How do I participate in the Technology Preview
We will be making available an Ansible Automation Platform Execution Environment Image that contains Ansible Core 2.20 Technology Preview. We will make this EE available at registry.redhat.com and clearly label it as Technology Preview.
This content is not included.EE Minimal RHEL 8
This content is not included.EE Minimal RHEL 9
Note: Ansible Core 2.20 Technology Preview Execution Environments are available for both RHEL 8 and RHEL 9. The Python 3.12 minimum requirement for the control node is satisfied within the EE image itself, regardless of the underlying RHEL version.
We stress that you should ONLY sync this image to a test Ansible Automation Platform cluster for the purpose of testing your automation use cases with this Technology Preview version of Ansible Core. You should NOT sync this technology preview execution environment image to a Production Cluster.
If you experience issues in your test environment, you can simply change the Execution Environment image referenced in your Job Template or Organisation back to a previous version with no harm done.
Any issues that you find would be gratefully received by our support organisation through the normal support ticket process. Technology Preview support cases do not have the same SLA as your normal contract. Technology Preview support cases are best efforts and hence should not be raised in production environments.
Testing Guidance
Given the scope of changes in Ansible Core 2.20, we recommend the following testing priorities:
- Python compatibility — Verify that all control nodes and target hosts meet the new minimum Python version requirements (3.12 for controller, 3.9 for targets).
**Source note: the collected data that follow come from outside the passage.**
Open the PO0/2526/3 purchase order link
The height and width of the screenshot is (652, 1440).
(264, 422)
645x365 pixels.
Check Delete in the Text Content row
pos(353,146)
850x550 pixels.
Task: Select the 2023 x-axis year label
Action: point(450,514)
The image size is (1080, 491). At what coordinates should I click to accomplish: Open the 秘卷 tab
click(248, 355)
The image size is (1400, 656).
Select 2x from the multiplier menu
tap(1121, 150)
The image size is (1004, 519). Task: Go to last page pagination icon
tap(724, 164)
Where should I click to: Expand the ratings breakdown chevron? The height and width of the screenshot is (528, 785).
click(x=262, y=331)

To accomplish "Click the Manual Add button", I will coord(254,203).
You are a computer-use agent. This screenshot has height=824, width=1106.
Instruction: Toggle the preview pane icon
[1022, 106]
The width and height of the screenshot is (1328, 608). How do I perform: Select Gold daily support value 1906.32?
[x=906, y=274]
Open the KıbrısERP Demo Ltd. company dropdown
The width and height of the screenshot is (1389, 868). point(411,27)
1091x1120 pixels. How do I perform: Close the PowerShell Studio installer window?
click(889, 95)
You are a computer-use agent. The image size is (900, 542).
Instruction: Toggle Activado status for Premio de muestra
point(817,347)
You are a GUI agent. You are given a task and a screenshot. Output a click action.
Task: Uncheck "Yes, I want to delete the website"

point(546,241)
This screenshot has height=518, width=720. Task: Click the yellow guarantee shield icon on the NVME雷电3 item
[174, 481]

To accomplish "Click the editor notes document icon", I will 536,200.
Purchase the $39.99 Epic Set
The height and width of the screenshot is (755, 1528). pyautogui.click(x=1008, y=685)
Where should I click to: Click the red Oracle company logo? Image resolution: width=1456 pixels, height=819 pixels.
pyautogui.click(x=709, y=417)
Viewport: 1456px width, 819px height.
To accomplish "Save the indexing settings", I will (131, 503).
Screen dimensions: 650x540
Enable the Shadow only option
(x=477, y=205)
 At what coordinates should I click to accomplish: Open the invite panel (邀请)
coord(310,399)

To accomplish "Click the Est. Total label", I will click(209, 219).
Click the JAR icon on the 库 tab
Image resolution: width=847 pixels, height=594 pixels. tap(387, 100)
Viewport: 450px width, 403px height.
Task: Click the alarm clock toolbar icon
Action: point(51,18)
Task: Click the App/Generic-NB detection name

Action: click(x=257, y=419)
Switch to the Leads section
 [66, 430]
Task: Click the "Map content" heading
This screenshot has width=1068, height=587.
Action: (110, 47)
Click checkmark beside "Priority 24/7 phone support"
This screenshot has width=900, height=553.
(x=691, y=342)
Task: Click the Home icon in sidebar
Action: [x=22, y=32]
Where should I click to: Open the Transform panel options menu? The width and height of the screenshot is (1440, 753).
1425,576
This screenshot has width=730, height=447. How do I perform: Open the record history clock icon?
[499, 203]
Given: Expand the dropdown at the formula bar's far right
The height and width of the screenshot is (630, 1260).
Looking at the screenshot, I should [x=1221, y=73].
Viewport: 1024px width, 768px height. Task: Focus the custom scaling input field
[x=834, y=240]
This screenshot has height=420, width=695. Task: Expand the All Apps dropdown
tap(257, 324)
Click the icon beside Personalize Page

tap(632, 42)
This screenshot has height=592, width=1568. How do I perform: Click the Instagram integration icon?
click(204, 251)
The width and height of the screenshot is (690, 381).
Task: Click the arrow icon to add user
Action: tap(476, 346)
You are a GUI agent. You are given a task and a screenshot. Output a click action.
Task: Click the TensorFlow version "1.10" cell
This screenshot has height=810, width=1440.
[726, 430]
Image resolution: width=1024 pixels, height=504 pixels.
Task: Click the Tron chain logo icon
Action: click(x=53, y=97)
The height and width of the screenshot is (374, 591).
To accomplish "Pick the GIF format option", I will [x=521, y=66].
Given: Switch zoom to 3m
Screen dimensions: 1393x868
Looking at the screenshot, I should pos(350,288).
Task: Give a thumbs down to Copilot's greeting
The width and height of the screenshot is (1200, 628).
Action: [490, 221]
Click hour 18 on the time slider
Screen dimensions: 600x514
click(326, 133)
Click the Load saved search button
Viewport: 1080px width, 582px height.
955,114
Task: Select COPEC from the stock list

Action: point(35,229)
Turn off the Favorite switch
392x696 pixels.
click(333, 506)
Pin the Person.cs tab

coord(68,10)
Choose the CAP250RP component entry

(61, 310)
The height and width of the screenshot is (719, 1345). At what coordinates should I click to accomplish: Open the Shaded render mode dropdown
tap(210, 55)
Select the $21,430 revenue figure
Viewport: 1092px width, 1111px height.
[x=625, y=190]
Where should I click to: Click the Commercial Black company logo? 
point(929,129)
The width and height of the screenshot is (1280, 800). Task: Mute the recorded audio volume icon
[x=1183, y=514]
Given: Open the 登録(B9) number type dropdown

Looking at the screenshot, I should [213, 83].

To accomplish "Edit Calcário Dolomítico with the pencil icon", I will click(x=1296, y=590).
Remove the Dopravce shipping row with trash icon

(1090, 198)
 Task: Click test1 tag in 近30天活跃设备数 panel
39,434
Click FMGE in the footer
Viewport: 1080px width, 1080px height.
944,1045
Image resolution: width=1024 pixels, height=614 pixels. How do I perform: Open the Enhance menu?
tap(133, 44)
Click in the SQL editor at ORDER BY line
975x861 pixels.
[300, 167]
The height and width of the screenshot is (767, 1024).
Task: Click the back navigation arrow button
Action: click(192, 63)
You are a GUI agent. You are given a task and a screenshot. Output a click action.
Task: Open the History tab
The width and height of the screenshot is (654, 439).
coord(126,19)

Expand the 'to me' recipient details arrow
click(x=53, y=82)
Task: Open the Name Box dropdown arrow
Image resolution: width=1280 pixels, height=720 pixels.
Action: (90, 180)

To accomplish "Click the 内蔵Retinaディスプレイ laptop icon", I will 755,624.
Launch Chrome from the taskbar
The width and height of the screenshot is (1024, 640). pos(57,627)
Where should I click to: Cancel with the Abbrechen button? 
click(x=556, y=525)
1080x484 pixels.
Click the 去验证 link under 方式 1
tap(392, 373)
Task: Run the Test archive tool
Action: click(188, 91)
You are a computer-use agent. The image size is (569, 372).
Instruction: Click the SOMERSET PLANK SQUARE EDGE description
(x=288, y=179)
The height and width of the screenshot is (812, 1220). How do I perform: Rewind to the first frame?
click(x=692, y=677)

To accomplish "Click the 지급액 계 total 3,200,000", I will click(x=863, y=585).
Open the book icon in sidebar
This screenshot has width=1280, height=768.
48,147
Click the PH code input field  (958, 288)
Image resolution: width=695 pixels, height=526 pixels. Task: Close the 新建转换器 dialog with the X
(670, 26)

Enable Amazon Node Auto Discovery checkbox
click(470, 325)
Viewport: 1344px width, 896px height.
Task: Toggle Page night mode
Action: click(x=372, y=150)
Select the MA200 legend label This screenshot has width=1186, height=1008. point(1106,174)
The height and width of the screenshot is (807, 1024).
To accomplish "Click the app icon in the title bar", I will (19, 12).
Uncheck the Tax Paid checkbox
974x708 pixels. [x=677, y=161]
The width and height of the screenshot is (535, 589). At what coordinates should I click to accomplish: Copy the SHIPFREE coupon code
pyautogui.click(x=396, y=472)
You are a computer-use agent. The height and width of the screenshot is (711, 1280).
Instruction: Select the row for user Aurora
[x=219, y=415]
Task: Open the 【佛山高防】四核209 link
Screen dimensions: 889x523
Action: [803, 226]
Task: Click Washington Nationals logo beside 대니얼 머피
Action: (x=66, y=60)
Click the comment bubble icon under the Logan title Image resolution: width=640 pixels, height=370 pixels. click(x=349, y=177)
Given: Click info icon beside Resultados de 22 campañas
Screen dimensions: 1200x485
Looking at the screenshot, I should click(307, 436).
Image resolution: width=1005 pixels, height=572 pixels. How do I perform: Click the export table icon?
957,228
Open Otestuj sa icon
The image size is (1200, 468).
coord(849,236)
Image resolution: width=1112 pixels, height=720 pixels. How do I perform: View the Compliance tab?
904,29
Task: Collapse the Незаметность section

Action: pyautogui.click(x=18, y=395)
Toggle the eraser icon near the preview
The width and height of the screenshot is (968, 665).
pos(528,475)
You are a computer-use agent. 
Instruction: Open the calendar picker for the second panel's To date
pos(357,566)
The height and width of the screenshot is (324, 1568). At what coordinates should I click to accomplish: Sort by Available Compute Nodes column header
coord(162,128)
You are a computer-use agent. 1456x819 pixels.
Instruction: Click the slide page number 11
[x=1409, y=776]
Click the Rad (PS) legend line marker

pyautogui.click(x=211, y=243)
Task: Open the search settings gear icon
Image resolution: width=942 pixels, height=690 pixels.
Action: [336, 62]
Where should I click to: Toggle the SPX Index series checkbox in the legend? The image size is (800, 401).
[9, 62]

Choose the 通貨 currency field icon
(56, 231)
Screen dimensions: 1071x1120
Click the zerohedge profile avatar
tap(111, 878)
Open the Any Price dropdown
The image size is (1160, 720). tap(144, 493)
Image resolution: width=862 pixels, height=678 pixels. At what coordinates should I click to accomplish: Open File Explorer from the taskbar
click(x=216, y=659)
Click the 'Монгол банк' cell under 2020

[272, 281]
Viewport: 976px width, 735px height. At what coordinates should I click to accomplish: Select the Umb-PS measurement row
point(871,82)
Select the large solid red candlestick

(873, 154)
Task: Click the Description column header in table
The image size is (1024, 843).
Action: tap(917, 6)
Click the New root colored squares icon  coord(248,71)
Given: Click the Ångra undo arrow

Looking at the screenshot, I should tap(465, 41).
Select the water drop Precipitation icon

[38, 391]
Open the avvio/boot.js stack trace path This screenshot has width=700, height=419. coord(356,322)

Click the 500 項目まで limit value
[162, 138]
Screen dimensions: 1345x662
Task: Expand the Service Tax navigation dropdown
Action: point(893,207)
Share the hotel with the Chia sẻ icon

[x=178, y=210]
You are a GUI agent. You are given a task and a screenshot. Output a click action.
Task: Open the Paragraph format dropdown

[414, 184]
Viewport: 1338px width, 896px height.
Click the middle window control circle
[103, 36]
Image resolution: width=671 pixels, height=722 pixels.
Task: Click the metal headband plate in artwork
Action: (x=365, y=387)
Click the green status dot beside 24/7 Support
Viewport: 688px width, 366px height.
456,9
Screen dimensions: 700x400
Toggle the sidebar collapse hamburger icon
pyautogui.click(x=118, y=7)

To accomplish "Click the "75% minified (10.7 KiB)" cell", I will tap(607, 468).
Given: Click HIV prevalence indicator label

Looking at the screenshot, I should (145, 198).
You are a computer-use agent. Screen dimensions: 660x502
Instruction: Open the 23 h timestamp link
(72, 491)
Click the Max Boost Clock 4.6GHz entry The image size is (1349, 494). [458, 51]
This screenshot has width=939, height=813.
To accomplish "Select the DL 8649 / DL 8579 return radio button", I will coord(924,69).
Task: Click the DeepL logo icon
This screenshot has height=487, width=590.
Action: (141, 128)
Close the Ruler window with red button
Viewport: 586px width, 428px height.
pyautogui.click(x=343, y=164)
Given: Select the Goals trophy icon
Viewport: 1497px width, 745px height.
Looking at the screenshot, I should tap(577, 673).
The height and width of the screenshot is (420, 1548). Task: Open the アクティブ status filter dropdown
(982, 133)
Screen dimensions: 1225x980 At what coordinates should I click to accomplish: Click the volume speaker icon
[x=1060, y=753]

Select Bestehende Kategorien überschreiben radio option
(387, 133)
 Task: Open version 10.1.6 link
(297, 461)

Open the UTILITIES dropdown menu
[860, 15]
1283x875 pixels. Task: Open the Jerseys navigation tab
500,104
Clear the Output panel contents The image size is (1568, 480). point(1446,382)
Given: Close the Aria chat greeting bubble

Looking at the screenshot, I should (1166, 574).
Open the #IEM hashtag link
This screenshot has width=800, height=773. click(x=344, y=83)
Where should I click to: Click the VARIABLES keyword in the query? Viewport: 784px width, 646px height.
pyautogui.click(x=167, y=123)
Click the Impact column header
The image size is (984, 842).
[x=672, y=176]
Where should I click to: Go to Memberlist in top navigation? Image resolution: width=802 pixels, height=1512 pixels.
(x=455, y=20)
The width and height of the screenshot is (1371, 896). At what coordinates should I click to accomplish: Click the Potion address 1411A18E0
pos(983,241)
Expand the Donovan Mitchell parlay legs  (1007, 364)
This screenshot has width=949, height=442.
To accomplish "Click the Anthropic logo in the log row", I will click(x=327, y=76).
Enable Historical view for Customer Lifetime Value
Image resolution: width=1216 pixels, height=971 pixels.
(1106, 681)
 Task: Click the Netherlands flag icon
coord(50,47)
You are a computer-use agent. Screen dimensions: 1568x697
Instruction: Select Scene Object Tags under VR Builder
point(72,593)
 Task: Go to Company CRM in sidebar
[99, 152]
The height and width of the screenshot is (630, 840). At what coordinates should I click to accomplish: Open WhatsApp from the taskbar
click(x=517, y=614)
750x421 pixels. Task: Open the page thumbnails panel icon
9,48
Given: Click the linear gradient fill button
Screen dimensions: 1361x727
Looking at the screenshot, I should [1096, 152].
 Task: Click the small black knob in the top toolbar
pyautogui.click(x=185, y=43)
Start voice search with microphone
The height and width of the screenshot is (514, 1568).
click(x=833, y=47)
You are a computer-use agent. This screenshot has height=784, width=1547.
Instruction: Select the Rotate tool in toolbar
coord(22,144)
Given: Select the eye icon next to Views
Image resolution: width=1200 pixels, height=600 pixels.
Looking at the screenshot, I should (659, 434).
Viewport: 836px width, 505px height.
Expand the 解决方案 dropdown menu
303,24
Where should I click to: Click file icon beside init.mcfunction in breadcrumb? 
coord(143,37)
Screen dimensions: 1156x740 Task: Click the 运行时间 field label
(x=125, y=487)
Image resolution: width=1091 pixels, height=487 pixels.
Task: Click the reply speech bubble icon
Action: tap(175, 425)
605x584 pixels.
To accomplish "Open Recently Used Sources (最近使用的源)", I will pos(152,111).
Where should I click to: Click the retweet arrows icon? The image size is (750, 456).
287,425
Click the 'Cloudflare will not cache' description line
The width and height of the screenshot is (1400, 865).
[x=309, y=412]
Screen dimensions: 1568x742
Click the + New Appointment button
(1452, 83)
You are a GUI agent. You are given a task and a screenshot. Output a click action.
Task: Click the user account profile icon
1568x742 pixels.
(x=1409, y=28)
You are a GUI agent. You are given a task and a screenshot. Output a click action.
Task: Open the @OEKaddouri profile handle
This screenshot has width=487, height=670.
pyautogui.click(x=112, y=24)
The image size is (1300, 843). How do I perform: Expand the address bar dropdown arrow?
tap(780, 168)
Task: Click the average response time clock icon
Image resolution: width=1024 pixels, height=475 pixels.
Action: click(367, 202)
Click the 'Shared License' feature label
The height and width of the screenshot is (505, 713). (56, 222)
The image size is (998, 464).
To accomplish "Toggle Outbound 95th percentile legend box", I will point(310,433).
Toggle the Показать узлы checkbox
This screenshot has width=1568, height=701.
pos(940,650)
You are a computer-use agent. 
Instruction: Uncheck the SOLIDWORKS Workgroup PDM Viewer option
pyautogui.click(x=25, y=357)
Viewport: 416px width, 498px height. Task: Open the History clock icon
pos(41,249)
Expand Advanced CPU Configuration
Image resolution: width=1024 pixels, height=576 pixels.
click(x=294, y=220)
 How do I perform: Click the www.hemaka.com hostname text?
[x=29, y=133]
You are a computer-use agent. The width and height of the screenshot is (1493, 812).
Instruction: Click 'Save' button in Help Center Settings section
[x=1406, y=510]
- Transport configuration — If your environment relies on smart transport or paramiko-specific configuration keys, verify your connection settings are explicitly configured for ssh.
- Fact access patterns — Review playbooks for deprecated direct fact variable access (e.g., ansible_os_distribution) and begin migrating to ansible_facts dictionary syntax.
- Module-specific changes — Test any playbooks using dnf/dnf5, yum_repository, vault/unvault filters, replace, or ansible-galaxy against v2-only Galaxy servers.
- Windows automation — If managing Windows hosts, verify that any playbooks relying on automatic quote removal from paths still function correctly.
Final Thoughts
Ansible Core 2.20 represents a significant step forward in modernizing the Ansible Core runtime, with Python version alignment, powerful new playbook capabilities like Register Projections, and the completion of a major deprecation cycle. Whether you're managing infrastructure, applications, networks, or security workflows, this release delivers tools that make automation faster, more maintainable, and easier to extend.
Thank you for your continued support and participation with Red Hat Ansible.